Pyre, the much anticipated third title from Supergiant Games is not a game that lets you off without making tough choices. The game is a unique blend of visual novel and sports game set to stunning illuminated visuals and gorgeous music. But it has another selling point — it forces you to make some really painful decisions.

A victor in the Liberation Rites goes home.

The goal of Pyre is to complete the Liberation Rites, a mystical take on NBA Jam. You and your friends are banished in the Underside away from your home, the Commonwealth. As the lone Reader (literacy being outlawed), you direct your allies in matches. But victories come at a price. Only one member of your team can be freed at a time. Meaning that even while you save your friends, you’re losing them forever. It’s a brilliant paradox: every storyline victory is a gameplay defeat.

Losing Options

Most games are about growth. You gain more skills and options as the campaign continues. Pyre, however, is about the exact opposite. Every character has a unique playstyle and unique set of abilities. But you will have to sacrifice all of that for their liberation. You have nine characters to pick from, but by the end, you’re left with only three — just enough to play one last match.

Liberating Jodariel was the toughest video game moment of 2017.

In a typical RPG, permanently losing a character is a terrible blow. I admit that I’ve personally save-scummed a thousand Fire Emblem Awakening battles to keep Donnel alive. Final Fantasy VII brought a generation of fans to tears when it killed off just one party member. And now Pyre asks you to lose not one or two characters, but 2/3rds of your whole party. The choices are never easy.

But sometimes you need a bit of pain to make the journey meaningful. The losses in Pyre shape the entire story and build your love for these characters.

Characters You Hate to Lose

Pyre’s cast is most of the experience. The game’s story is a road trip that continues no matter who you lose. It even continues if you lose the Rites and fail to Liberate anybody at all. Therefore, the real meat of the experience isn’t any huge event, but with whom you share the journey.

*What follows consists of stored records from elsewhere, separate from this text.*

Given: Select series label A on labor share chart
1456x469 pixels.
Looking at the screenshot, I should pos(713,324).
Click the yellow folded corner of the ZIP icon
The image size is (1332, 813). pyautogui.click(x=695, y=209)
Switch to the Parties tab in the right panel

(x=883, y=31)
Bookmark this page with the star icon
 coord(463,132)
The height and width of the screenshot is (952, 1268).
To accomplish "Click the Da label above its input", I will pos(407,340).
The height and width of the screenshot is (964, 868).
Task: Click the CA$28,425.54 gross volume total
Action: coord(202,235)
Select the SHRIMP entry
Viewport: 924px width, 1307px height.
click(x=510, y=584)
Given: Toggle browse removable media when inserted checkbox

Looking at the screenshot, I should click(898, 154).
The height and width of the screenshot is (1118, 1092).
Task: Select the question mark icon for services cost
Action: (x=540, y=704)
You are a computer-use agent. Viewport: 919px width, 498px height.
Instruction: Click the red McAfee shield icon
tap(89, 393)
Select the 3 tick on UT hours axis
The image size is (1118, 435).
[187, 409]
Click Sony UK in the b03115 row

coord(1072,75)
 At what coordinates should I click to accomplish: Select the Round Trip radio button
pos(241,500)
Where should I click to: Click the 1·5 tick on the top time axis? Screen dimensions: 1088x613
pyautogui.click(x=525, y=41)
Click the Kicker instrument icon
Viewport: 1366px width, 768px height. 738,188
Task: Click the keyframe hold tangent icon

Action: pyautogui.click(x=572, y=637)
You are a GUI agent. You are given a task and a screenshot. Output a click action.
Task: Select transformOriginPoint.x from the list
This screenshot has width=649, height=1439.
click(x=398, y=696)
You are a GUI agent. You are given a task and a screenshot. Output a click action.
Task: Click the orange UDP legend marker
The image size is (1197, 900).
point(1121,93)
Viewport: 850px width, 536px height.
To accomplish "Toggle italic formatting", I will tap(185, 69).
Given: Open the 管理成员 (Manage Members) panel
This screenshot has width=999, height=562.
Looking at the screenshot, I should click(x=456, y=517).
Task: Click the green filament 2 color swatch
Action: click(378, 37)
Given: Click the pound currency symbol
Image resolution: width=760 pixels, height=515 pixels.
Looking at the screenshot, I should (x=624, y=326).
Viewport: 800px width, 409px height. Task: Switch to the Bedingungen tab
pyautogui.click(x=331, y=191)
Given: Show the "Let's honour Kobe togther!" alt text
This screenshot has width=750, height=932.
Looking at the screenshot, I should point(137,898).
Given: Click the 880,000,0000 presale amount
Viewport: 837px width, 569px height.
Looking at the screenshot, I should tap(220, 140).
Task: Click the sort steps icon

Most of the game is made up of conversations like one with Rukey about whether his mustache is cool. (It is.) There are little potential romances that can form like one between the giant Jodariel and a player on another team, Ignacious. Every character is memorable and lovable.

sir gilman pyre game

In Persona 5you can always take your friends for granted — those friends in Tokyo will be there no matter what. But that’s not the case in the Underside. So, as a result, you appreciate your Pyre friends much more. Supergiant understands that if you want the player to really love something, take it away. Sir Gilman was never my favorite character. His jokes were a bit lame. He was basically a worse version of Rukey in the Rites. Yet when I lost him, I felt his absence deeply.

Limiting Your Options

Pyre makes the decision much harder by limiting your options for liberation. You can only choose the most experienced characters on your team. If you never use Jodariel because you think she’s too slow, she won’t be eligible for Liberation. So every three or four matches you’re purging yourself of your finest veterans. You can choose to strategize. Maybe don’t liberate your favorite, like the Vagabond Girl and so you pick Hedwyn instead?

But can you really keep your favorite character away from freedom? Especially if it’s for your own selfish gameplay needs?

However, no matter what you do, by the last rite, you’ll probably be left with back-benchers or late arrivals. This means you have to use everybody, even the characters you may not like at first. Thankfully, Pyre is really well made and every character is great. They can all be customized to be deadly fantasy-basketball players. The game forces you to appreciate everybody, even the ugly witch.

Loneliness and Loss

While adjustments can be made, you’re still losing party members. You can’t help but notice that as your journey continues, your friends become more and more quiet. Your wagon becomes full of trinkets. What were once were fun extras, by the end, they’re sad mementos of friends long-lost. There is the Vagabond Girl’s bundle of sticks. And there’s the bell that Ruckey hated you ringing.

Pyre-game

Few games accomplish a feeling of growing loneliness as well as Pyre does. You do not march triumphantly into the final match. You walk in quietly, knowing your team and your friendships are coming to an end.

Gamers today are terrified of loss. People were angry this week when developers revealed that Hellblade had a file-deleting Game Over. Fire Emblem only really hit its peak popularity once it made permadeath optional. Everybody wants to have unlimited options. But Pyre isn’t going to let us off that easily. It demands we make painful choices and decimate our own ranks. Those limitations make the journey more than just a great sports RPG. It’s a tale of building friendships and then losing them.

You can be selfish and horde your favorites for this journey. But if you truly love your companions, you have to let them go.